Compiègne. Salle Saint-Nicolas. 12 Janvier 2016. © Jean-Louis Crimon

Cher toi,

Ce matin, comme prévu, tu as pris le train de 10:54 pour Compiègne. Comme prévu, tu es arrivé à 11:51. Comme prévu, Florence Lambert et Nicolas Cardon sont venus t'accueillir à la gare. Tu leur as dit que tout au long du trajet, entre Amiens et Compiègne, le ciel avait couleur d'encre. Une encre violette. Que c'était bon signe. Un ciel couleur d'encre, ça ne peut qu'inspirer un romancier. Même si aujourd'hui, les lettres écrites au clavier n'ont que faire des encriers et des encres violettes. Tu as trouvé ce clin d'oeil très littéraire. Il y a avait de bons mots dans l'air. Déjeuner sympa dans un endroit de même: le Bistrot du Terroir. Un élève qui avait lu et adoré ton roman vous a rejoint à table. Le repas fut un moment joyeux. De bons mets et à nouveau de bons mots.

Au programme de l'après-midi, la Rencontre avec 200 lycéens qui font vivre le Prix Lycées-Lecture, organisé par la Bibliothèque Municipale avec les 5 lycées de la ville et la Librairie des Signes. Une superbe aventure créée en 2002 et qui a couronné cette année-là Eric-Emmanuel Schmitt. Tu es parmi les quatre romans de la sélection annuelle, avec Du côté de chez Shuang, ton petit roman chinois, comme tu aimes à dire. Les trois autres romans sont: Le coeur du Pélican de Cécile Coulon, Un hiver à Paris de Jean-Philippe Blondel et Evariste de François-Henri Désérable. Salle Saint-Nicolas, 14 heures 30, la fête commence.

Incroyable rencontre. Etonnante. Surprenante. Extra-ordinaire. Ponctuée de questions faussement naïves:

Quand avez-vous commencé à écrire ?

Combien de temps avez-vous mis pour écrire votre roman ?

Où écrivez-vous ?

Pourquoi un amour platonique ?

Tu leur as répondu, comme tu as pu, sans en dire trop et sans en dire trop peu. Une lycéenne t'as posé une question sur ta façon de jouer avec les sons, les sonorités, les allitérations, les assonnances, les jeux de mots. Une autre t'a demandé pourquoi avais-tu écrit, dans l'avertissement au lecteur, que ton roman était à lire à "haute voix". Tu as cité Flaubert et son gueuloir. Tu as expliqué que la musique de la phrase ne s'écoute parfaitement qu'avec l'oreille, que la lecture à voix basse, ça casse et parfois ça lasse.

Une autre t'a demandé si Liu Xiaobo avait pu lire ton roman puisque tu lui as dédié.
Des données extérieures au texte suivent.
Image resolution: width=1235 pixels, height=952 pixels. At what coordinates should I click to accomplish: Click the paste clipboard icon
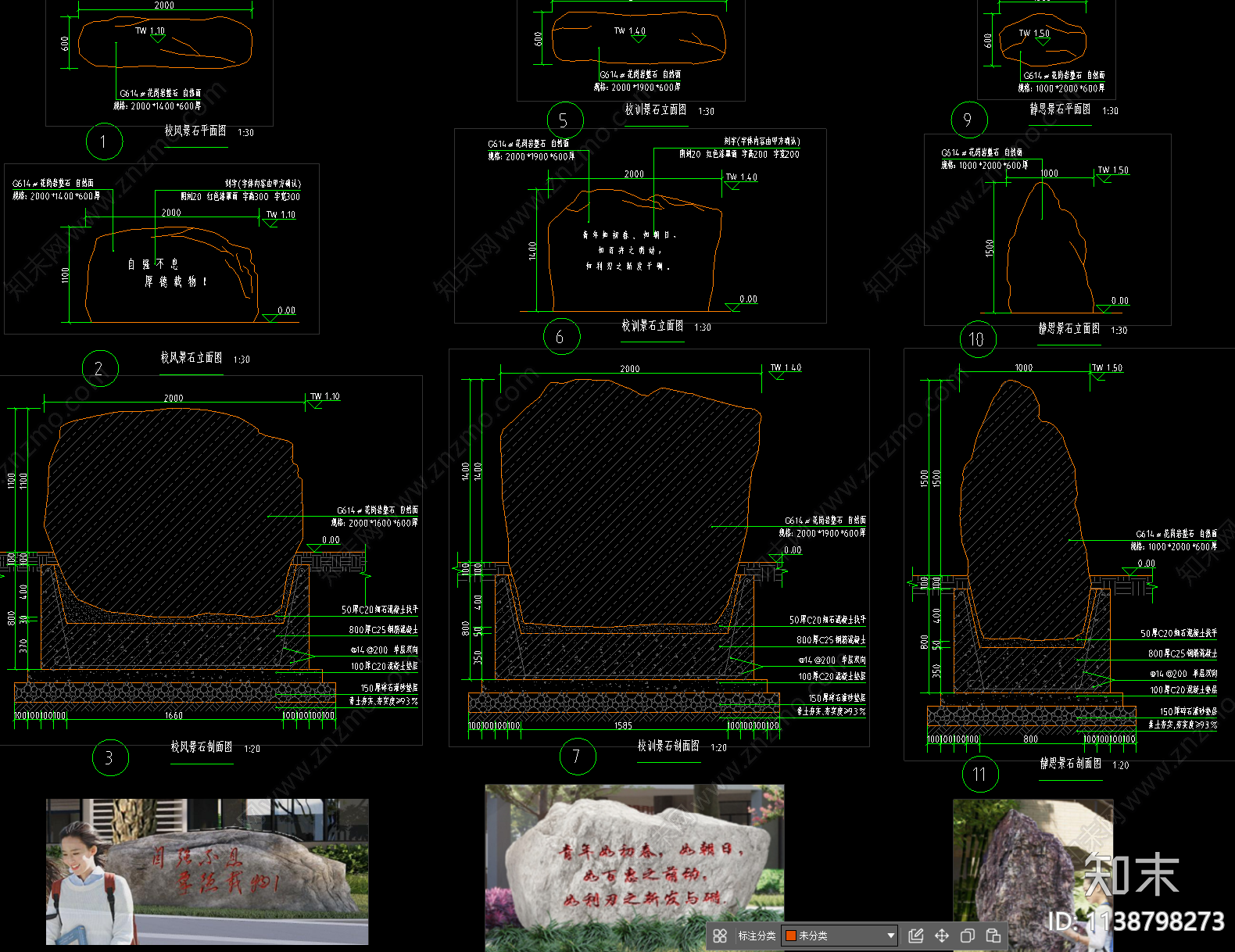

Elle a aussi voulu savoir si le roman avait été traduit en chinois. Tu as expliqué que le contexte politique actuel de la Chine ne le permettait pas, mais que tu donnerais bien, chaque année, six mois de ta vie, pour permettre au Prix Nobel 2010 de respirer, six mois par an, un air de liberté. Tu as dit vouloir proposer au gouvernement chinois et au Président Xi Jinping de partager le temps de détention de Liu Xiaobo:

"Moi, 6 mois dedans, lui, 6 mois dehors, et puis moi, 6 mois dehors, et lui, 6 mois dedans ! "

En réponse à la question sur le moment précis de tes premières tentatives d'écriture, tu leur as, de mémoire, donné les deux premiers vers de ton premier poème, "Comme l'eau qui goutte à goutte tombe du toit, pleure mon triste coeur..." et tu leur as parlé de cette allitération "en T" qui t'avait valu les éloges de ta Prof de Français, en classe de troisième, au Lycée Lamarck d'Albert, en 1964, dans un autre siècle et dans un autre monde.

"Comme l'eau qui gouTT'à gouTTe Tombe duToit", c'est vrai, au fond, ta Prof avait raison, ça valait largement " Pour qui sont ces serpents qui sifflent sur vos têtes ? " Les 200 lycéens de la salle Saint-Nicolas ont trouvé ça très drôle que tu te compares à Racine et à son Andromaque, V, 5. Ils t'ont applaudi sans cesse pour saluer ta prouesse de piétiner sans faiblesse l'allitération en "s" !

Le soir, tu as pris le train de 18:31 pour Amiens, la tête ivre de toutes ces questions. Tu t'es repassé le film de l'après-midi et tu as regretté de ne pas avoir précisé telle ou telle chose pour éclairer davantage telle ou telle question. Tu t'en es voulu de ne pas avoir assez bien répondu à la question sur l'amour platonique, même si tu as bien mis en avant la certitude du narrateur de ton roman: l'incontestable supériorité du coeur à coeur sur le... corps à corps.

C'était... raccord.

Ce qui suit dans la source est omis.